Liegt ein schuldhafter Verstoß gegen das Gebot fairen Verhandelns im Sinn einer Nebenpflichtverletzung gemäß § 241 Abs. 2 BGB vor, ist der Aufhebungsvertrag im Regelfall unwirksam (BAG 7. Februar 2019 – 6 AZR 75/18 – Rn. 35, juris).
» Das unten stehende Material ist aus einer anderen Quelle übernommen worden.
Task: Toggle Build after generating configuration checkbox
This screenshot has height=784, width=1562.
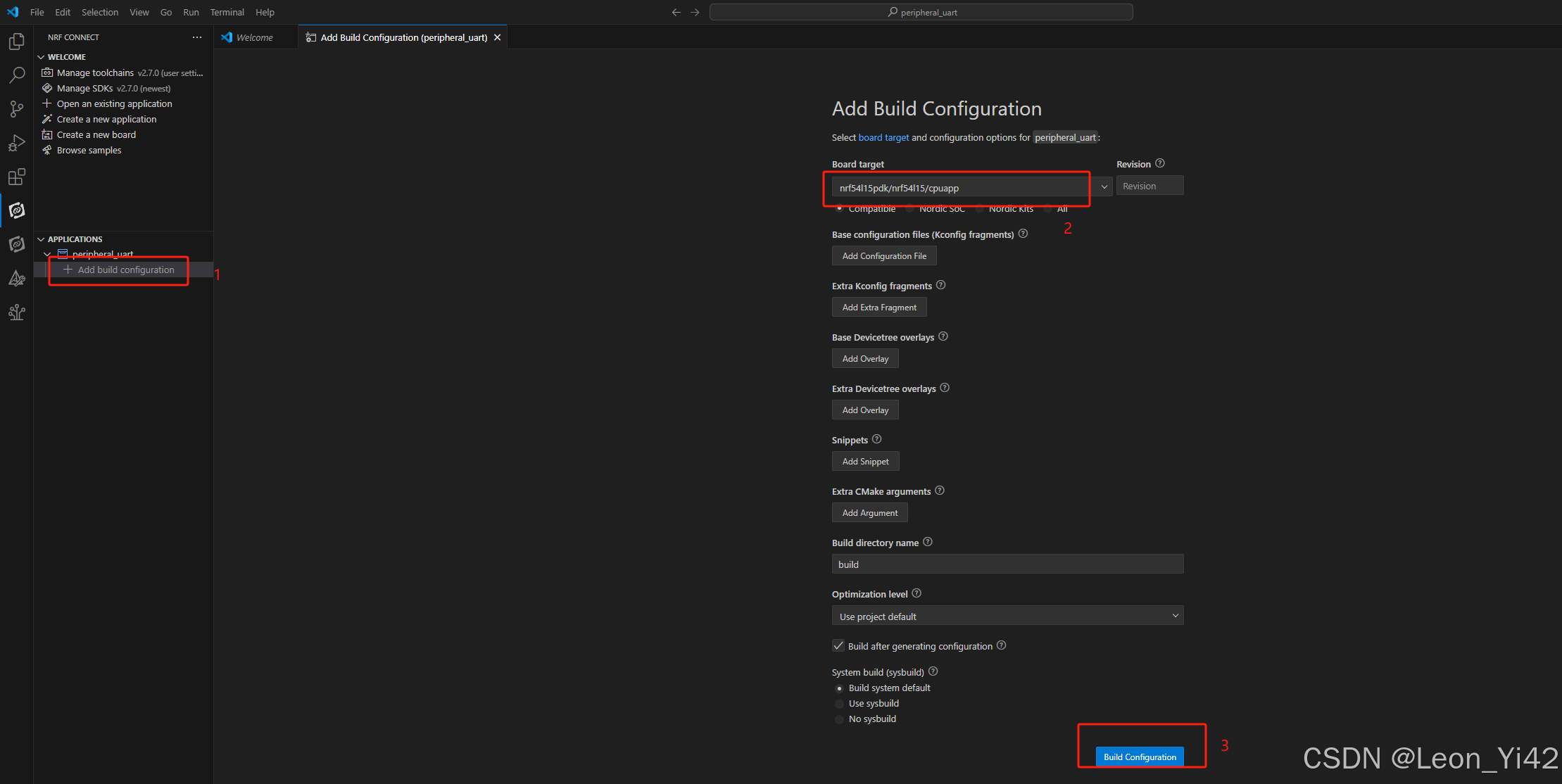Action: pos(838,646)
Die Rechtsfolgen eines Verstoßes gegen die nach § 311 Abs. 2 Nr. 1 iVm. § 241 Abs. 2 BGB geschuldeten Rücksichts- oder Aufklärungspflichten ergeben sich aus § 280 Abs. 1 iVm. §§ 249 bis 253 BGB. Hat der Arbeitgeber bei den Verhandlungen über den Abschluss eines Aufhebungsvertrages das Gebot fairen Verhandelns schuldhaft verletzt, führt der Schadensersatzanspruch des Arbeitnehmers wegen einer Missachtung des Gebots fairen Verhandelns unmittelbar zu einem Entfall der Rechtswirkungen des Aufhebungsvertrages und damit zu einer Fortsetzung des ursprünglichen Arbeitsverhältnisses zu unveränderten Bedingungen (BAG 7. Februar 2019 – 6 AZR 75/18 – Rn. 37 mwN., juris).
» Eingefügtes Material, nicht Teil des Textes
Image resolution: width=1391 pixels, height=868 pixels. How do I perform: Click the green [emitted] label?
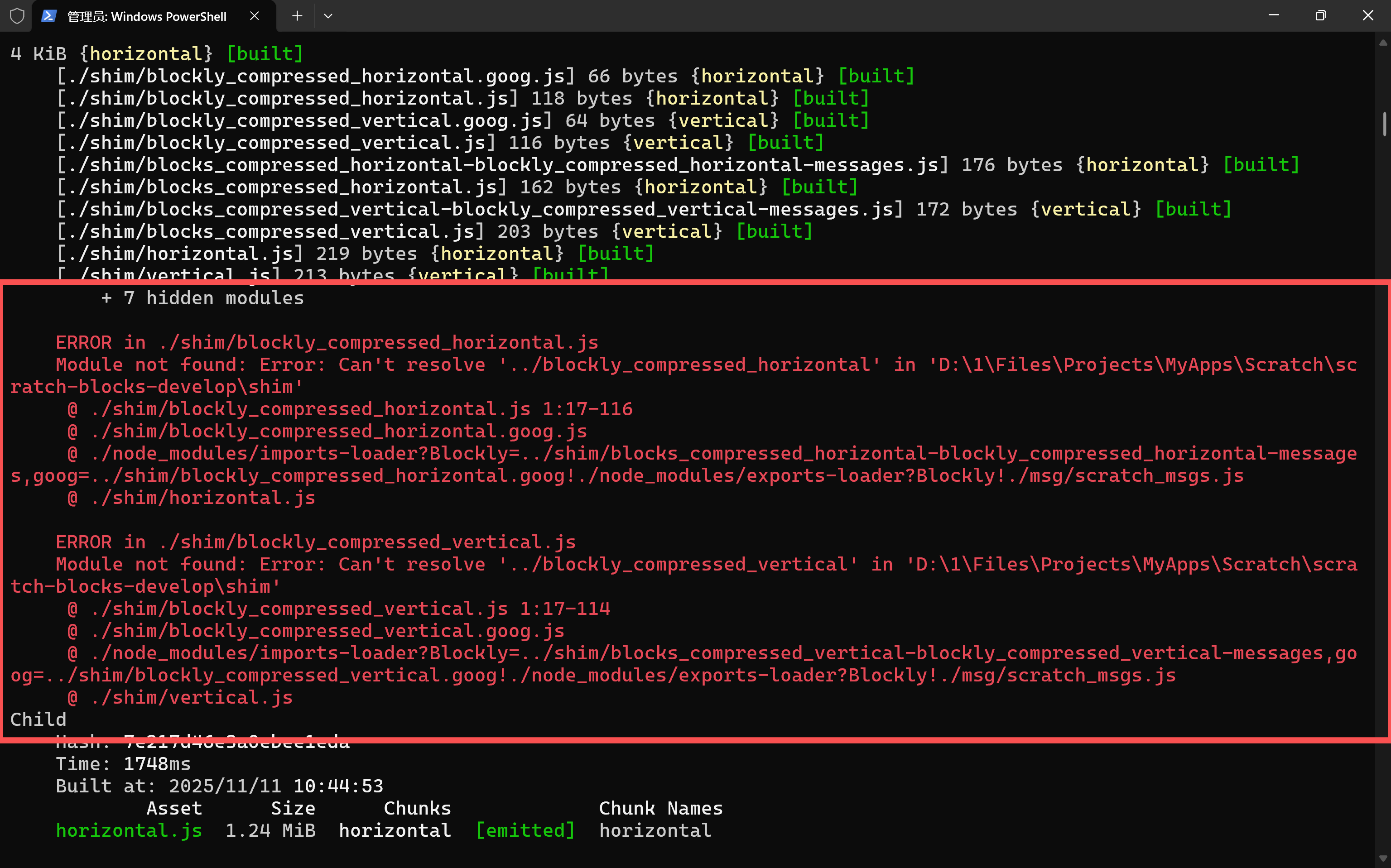(x=525, y=830)
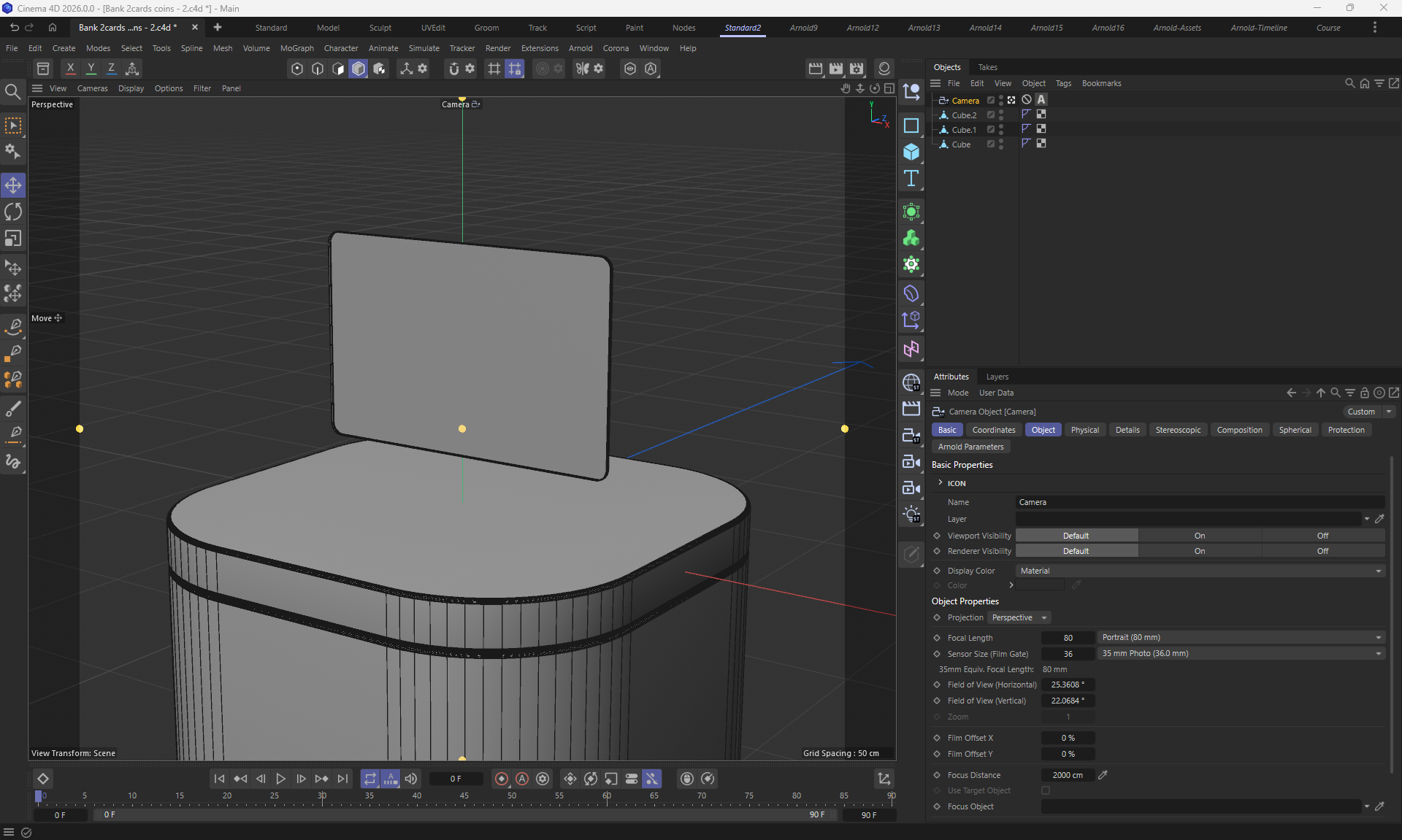Click the Arnold Parameters button
The width and height of the screenshot is (1402, 840).
[970, 447]
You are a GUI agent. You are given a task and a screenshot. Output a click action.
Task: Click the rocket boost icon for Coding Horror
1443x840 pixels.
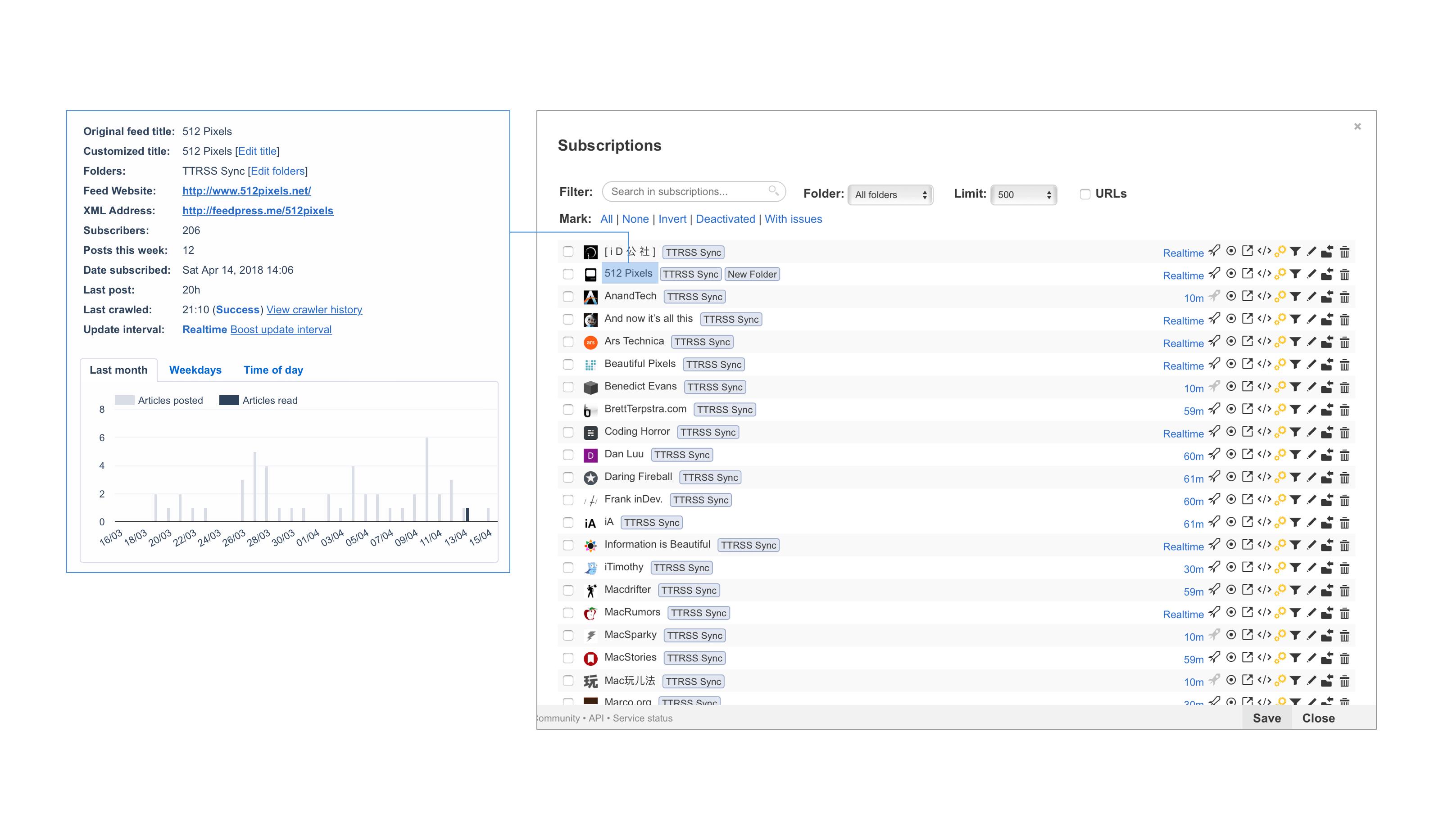click(x=1214, y=432)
Die Beweislast für einen Verstoß gegen das Gebot fairen Verhandelns und die Kausalität dieses Verstoßes für den Abschluss des Aufhebungsvertrages – unter Beachtung der Vermutung, dass ein Arbeitnehmer ohne die unfaire Behandlung seine Eigeninteressen in vernünftiger Weise gewahrt und den Aufhebungsvertrag nicht abgeschlossen hätte – trägt derjenige, der sich auf eine Verletzung des § 311 Abs. 2 Nr. 1 iVm. § 241 Abs. 2 BGB beruft (BAG 7. Februar 2019 – 6 AZR 75/18 – Rn. 42 mwN., juris).
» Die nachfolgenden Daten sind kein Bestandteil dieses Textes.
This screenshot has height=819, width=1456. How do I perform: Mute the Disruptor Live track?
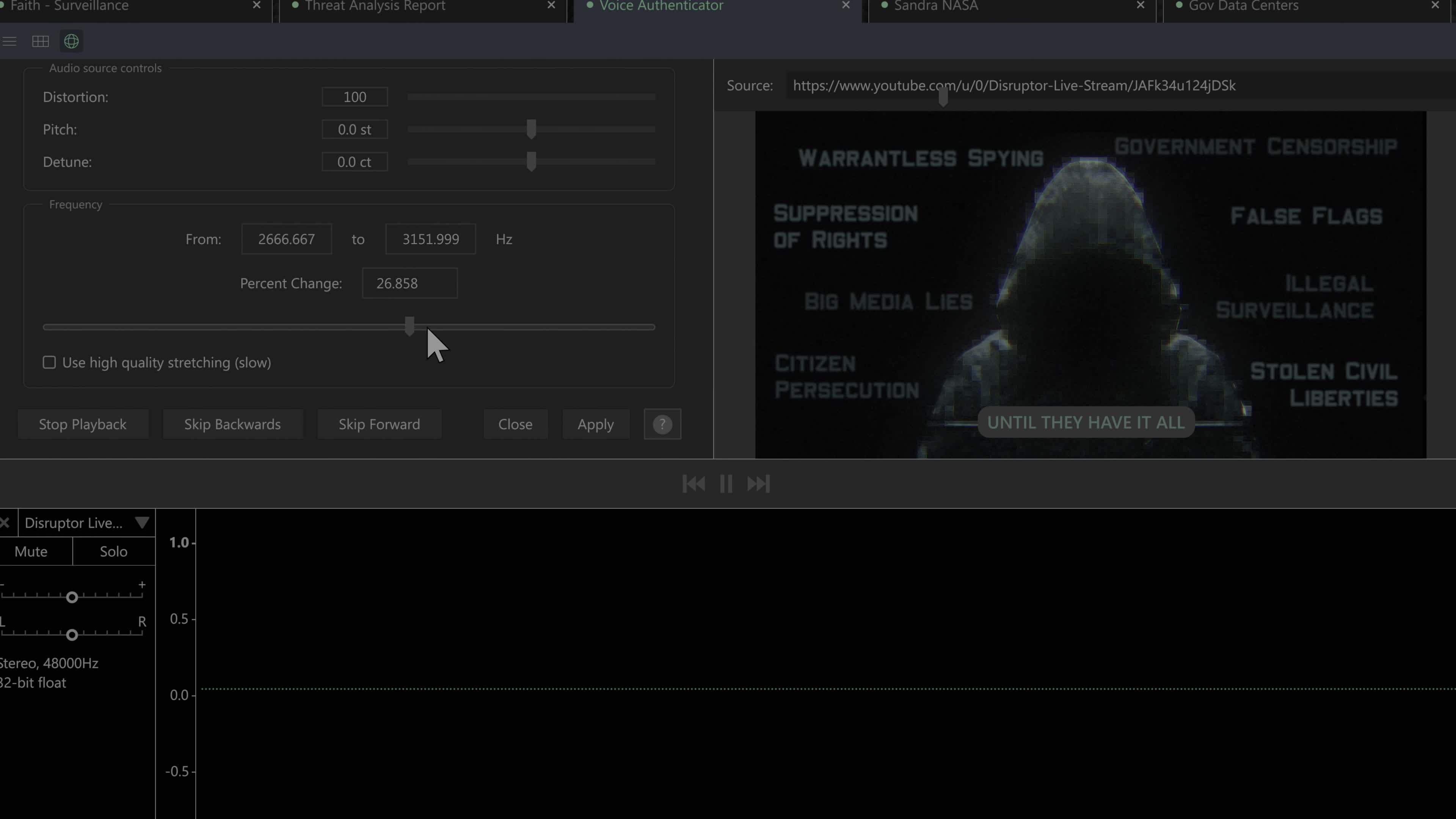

b) Im vorliegenden Fall hat der insoweit darlegungspflichtige Kläger nicht substantiiert vorgetragen, dass die Beklagte seine krankheitsbedingte Schwäche bewusst ausgenutzt hat. So hat der Kläger nicht dargetan, aufgrund welcher Umstände die Beklagte am 13. August 2020 hätte erkennen müssen, dass er zu diesem Zeitpunkt in besonderem Maß krankheitsbedingt, insbesondere mental geschwächt gewesen wäre. Der Kläger war zu diesem Zeitpunkt arbeitsfähig. Seine letzte Krebsoperation lag nahezu zwei Jahre zurück.

Insoweit unterscheidet sich der vorliegende Sachverhalt grundlegend von dem der Entscheidung des Bundesarbeitsgerichts vom 7. Februar 2019 (6 AZR 75/18) zugrundeliegenden Sachverhalt. Anders als im dortigen Fall war im Streitfall die Arbeitsunfähigkeit des Klägers zum Zeitpunkt des Abschlusses des Aufhebungsvertrages gerade nicht bescheinigt und der Vertragsschluss erfolgte nicht in der Wohnung des Arbeitnehmers, sondern während einer Besprechung, zu der der Kläger während seines Urlaubs einbestellt worden war, am Firmensitz der Beklagten. Daran, dass er wegen „offener Fragen“ nach einem Online-Meeting auch zu über ebay angebotenen R.-Artikeln kurzfristig, sogar während seines Urlaubs in die Firmenzentrale einbestellt worden war, hätte der Kläger erkennen können, dass es um äußerst wichtige, dringende Fragen ging, deren Klärung aus Sicht der Beklagten nicht bis nach dem Urlaub des Klägers warten konnte und die weder telefonisch noch auf sonstige Weise zu klären waren, sondern die Anwesenheit des Klägers am Firmensitz erforderten. Er musste damit rechnen, während dieser dienstlichen Besprechung auch auf einen Aufhebungsvertrag angesprochen zu werden (vgl LAG Hamm 17. Mai 2021 – 18 Sa 1124/20 – Rn.90 mwN., juris). Die besondere Ankündigung eines solchen Gesprächs ist nach der Rechtsprechung des Bundesarbeitsgerichts nicht erforderlich (BAG 7. Februar 2019 – 6 AZR 75/18 – Rn. 34 mwN., juris).

Die Berufung des Klägers hatte daher keinen Erfolg.

C.

Die Kostenentscheidung folgt aus § 97 Abs. 1 ZPO. Die Voraussetzungen einer Revisionszulassung nach § 72 Abs. 2 ArbGG sind nicht erfüllt.